* _What you will do_
Render the data below as a numbered list, dropping any blank lines. Leave the pictures out of your answer.

— BEGIN Material for the task —

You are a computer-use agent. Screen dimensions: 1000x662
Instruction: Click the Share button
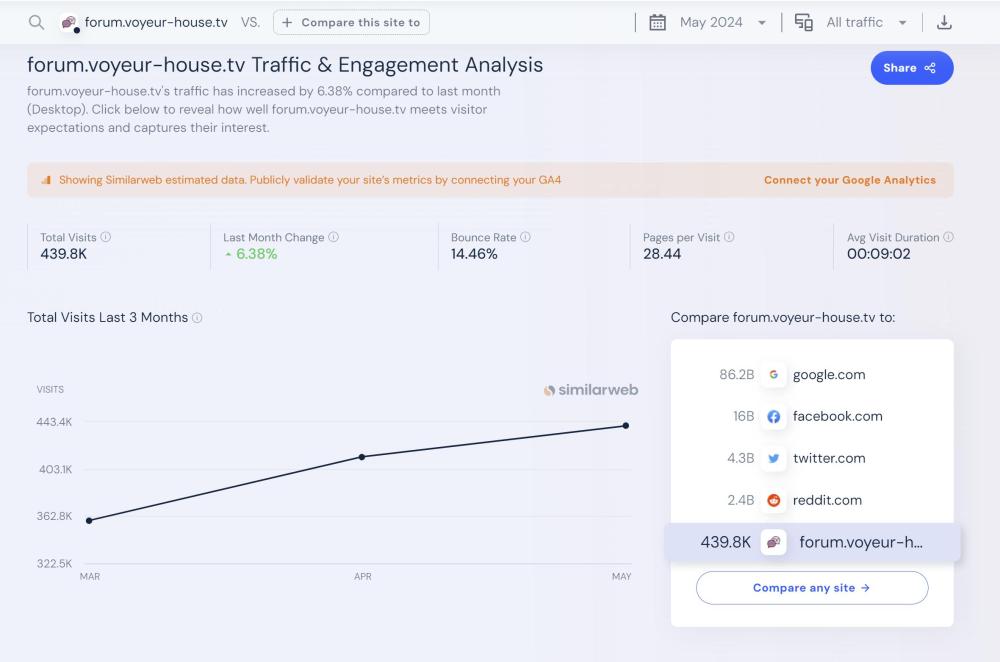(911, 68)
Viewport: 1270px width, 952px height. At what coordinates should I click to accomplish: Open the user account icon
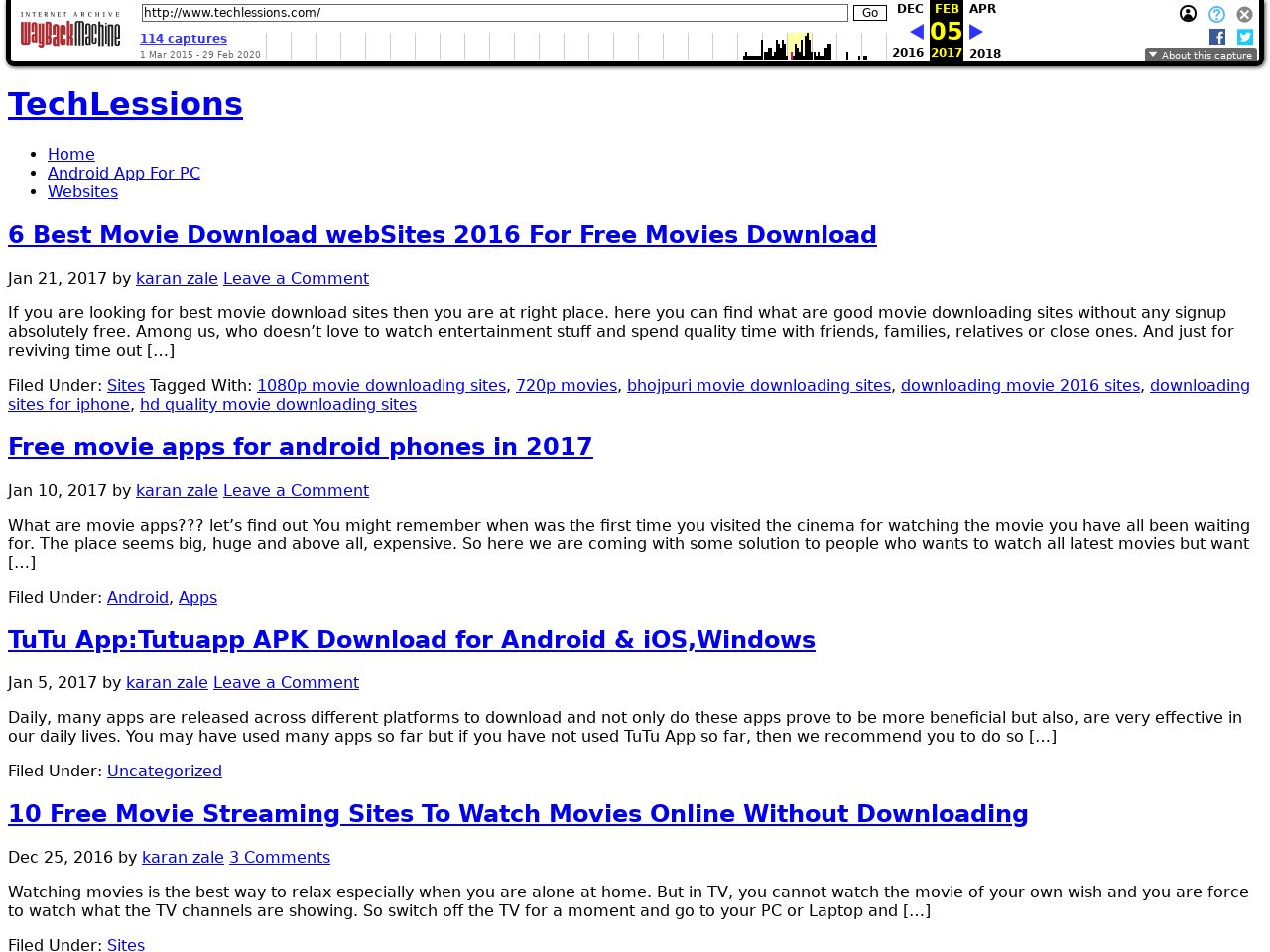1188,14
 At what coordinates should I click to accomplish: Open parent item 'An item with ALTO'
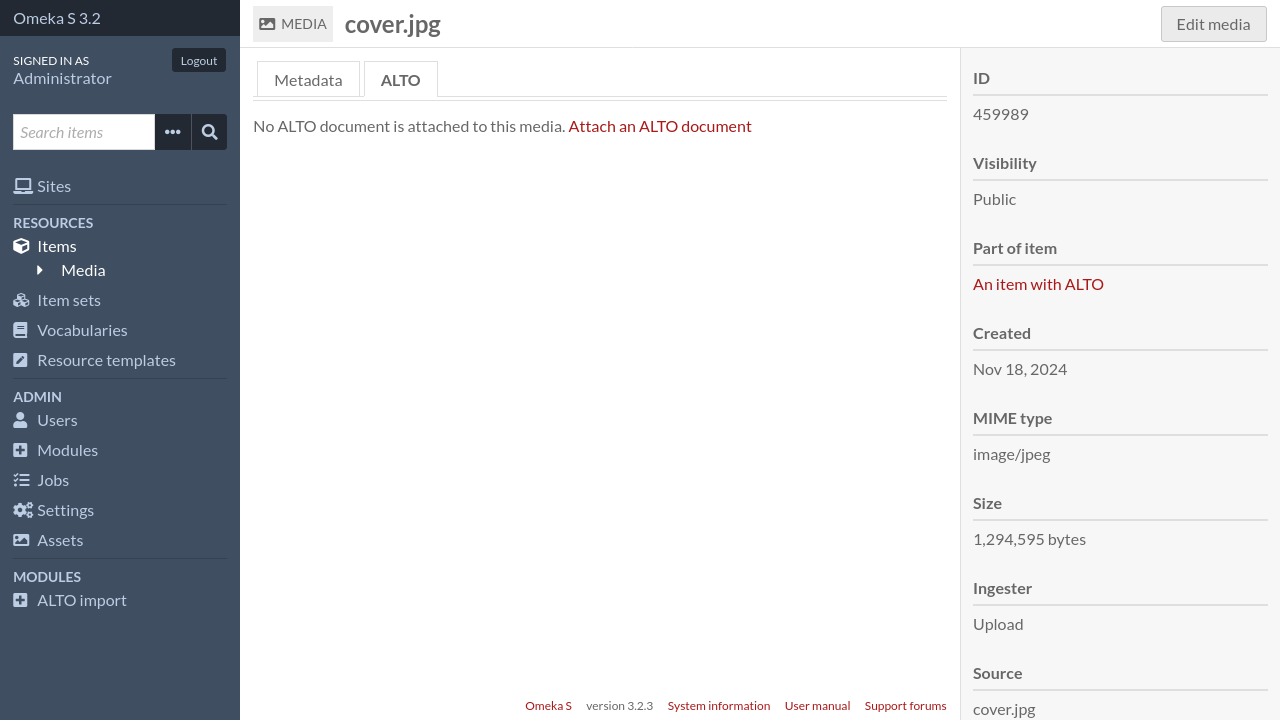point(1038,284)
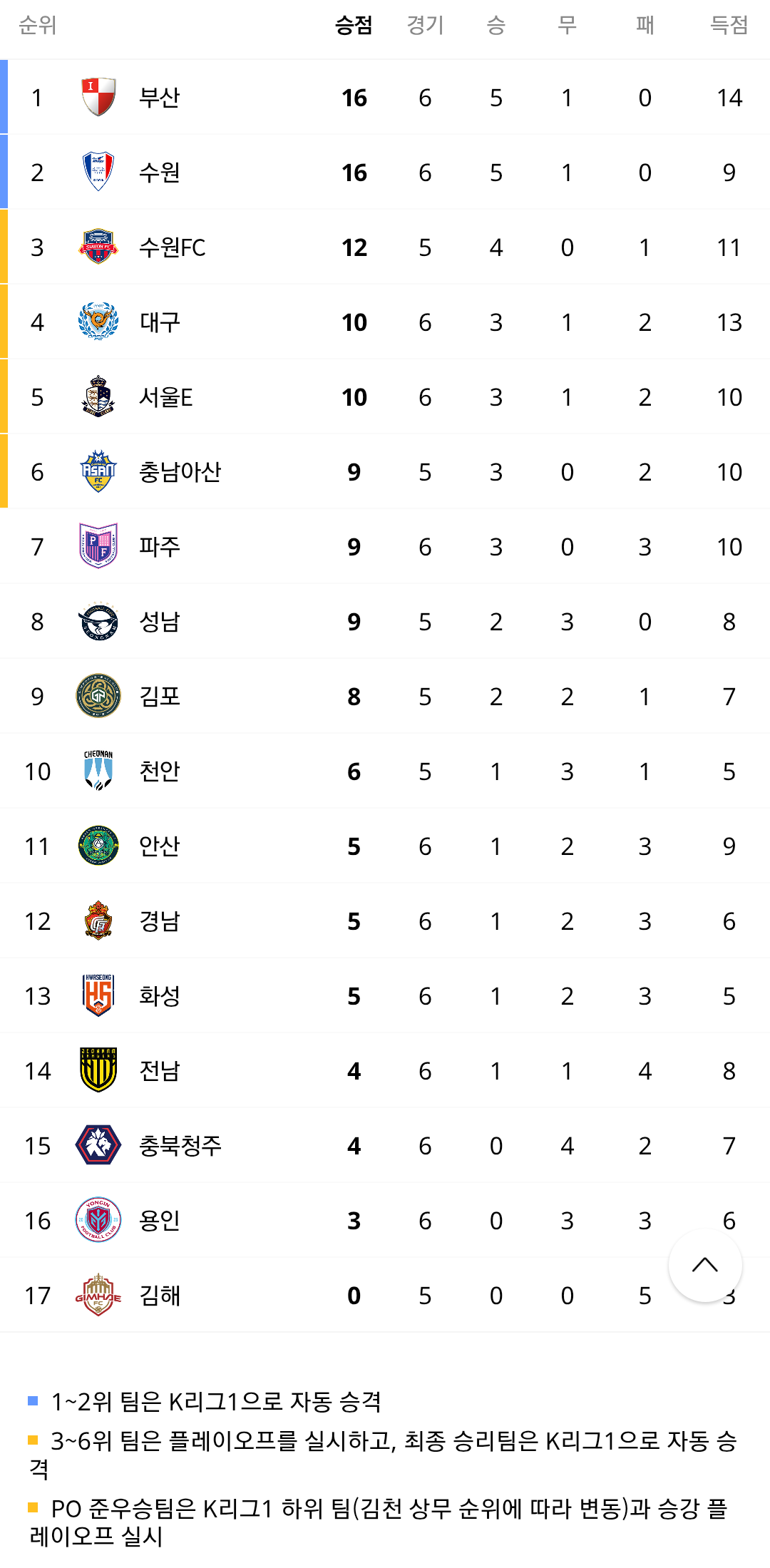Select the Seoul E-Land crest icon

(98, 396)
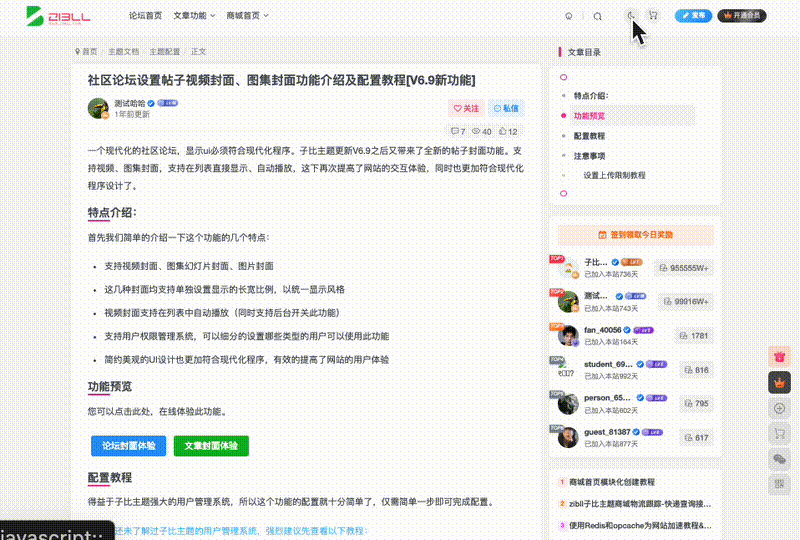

— END Material for the task —

* _Answer to the exercise_
1. You are a computer-use agent. Screen dimensions: 1000x662
2. Instruction: Click the Share button
3. (911, 68)
4. Viewport: 1270px width, 952px height. At what coordinates should I click to accomplish: Open the user account icon
5. 1188,14
6.  At what coordinates should I click to accomplish: Open parent item 'An item with ALTO'
7. point(1038,284)
8. Select the Seoul E-Land crest icon
9. (98, 396)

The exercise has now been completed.